お前たちの存在が重すぎて俺のタスクが破綻する
Edy
リコーダー
1話 距離感がわからない
自分の家なのに違和感がある。半年ほど在宅勤務を混じえてわかったのは、騒々しいオフィスの方が静かな自宅より集中できるという事だ。窓の外に目をやると、職場のある高層ビル群が夏の熱気で揺らいでいた。
俺のデスクがある広いフロアでは、熱のこもったやりとりが会議卓で飛び交い、キーボードを
書斎として使っているフローリング六畳間の三分の一を占めるリビングテーブルにはPCモニタが二枚。その片方が何十キロも離れている画面を共有して勝手にスクロールし、ソースコードが流れていく。
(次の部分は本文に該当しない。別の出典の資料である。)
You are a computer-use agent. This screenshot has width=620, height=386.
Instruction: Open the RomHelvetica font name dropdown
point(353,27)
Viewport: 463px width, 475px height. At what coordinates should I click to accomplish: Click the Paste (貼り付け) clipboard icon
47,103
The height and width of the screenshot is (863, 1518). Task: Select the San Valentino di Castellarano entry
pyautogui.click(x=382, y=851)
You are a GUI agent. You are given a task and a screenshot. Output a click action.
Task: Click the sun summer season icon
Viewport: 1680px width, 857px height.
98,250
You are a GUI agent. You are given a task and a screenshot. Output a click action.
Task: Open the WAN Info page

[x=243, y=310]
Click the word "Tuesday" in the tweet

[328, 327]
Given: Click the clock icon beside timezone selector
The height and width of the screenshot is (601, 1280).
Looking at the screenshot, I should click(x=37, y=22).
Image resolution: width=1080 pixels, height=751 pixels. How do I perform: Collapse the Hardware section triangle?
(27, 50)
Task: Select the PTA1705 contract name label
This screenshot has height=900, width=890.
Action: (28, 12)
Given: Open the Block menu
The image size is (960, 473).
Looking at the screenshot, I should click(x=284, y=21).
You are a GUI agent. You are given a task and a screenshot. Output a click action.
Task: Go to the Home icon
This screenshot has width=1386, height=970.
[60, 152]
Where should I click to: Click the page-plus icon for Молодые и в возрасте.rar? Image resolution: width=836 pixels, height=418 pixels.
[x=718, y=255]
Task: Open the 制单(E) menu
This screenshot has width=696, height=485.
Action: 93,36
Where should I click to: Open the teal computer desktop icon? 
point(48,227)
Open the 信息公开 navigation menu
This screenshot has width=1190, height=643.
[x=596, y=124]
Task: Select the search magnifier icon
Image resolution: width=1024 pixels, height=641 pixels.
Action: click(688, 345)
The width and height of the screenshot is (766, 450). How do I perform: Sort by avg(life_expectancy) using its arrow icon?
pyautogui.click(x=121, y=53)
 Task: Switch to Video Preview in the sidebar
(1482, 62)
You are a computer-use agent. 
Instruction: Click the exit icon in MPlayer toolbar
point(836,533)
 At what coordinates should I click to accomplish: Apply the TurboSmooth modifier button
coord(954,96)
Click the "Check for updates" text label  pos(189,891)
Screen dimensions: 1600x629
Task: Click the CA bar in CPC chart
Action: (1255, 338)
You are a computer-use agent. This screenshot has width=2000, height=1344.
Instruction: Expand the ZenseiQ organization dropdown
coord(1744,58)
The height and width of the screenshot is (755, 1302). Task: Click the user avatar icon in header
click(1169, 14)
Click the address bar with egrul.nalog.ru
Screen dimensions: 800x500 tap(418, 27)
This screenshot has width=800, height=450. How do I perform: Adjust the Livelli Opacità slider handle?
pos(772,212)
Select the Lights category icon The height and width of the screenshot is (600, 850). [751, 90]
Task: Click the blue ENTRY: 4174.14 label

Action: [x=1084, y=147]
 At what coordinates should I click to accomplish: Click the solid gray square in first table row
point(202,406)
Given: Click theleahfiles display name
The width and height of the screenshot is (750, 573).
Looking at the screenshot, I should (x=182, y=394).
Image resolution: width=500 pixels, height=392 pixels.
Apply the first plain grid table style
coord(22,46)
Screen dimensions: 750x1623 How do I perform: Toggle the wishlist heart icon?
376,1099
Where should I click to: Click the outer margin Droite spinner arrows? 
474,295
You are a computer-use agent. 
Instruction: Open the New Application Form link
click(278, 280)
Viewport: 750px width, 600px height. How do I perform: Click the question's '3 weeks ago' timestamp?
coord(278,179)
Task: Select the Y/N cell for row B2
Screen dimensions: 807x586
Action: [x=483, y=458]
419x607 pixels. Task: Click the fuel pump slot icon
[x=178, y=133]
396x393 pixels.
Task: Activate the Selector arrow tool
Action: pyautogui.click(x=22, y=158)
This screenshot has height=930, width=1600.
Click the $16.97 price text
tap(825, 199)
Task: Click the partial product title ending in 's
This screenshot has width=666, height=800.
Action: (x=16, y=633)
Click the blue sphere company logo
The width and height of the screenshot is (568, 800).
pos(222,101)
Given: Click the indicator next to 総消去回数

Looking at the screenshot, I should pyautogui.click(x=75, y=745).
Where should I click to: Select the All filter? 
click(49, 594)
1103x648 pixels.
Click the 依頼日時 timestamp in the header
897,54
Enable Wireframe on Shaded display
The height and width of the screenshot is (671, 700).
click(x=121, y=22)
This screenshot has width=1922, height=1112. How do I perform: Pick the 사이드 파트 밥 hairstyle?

それを操作している部下の坂木が女性らしい落ち着いた声で説明を続け、その音声は光となってネットを伝い、ヘッドフォンで音に戻る。
『そんな感じで可読性を重視したんですけど……
「ああ。大筋は問題ないが上を見せてくれ。もう少し上。そこだ。破損したファイルを食わせると異常終了しないか?」
マウスポインタがフラフラとうろついて、俺が見つけた穴を指して止まる。どうやら理解してくれたようだ。
『本当ですね。ガード処理を追加します。あ、そうなると、直後に動く処理とだぶつきますね。そっちも変えないと。ちょっと時間ください』
「わかった。続きは修正後にしよう。ちゃんと動作確認しろよ」
『はい。ところで何が鳴ってるんです? ピーピー聞こえますけど』
俺には聞こえない……そうかヘッドフォンをしているからか。片耳だけ外すとセミの鳴き声と共にリコーダーの音が聞こえてきた。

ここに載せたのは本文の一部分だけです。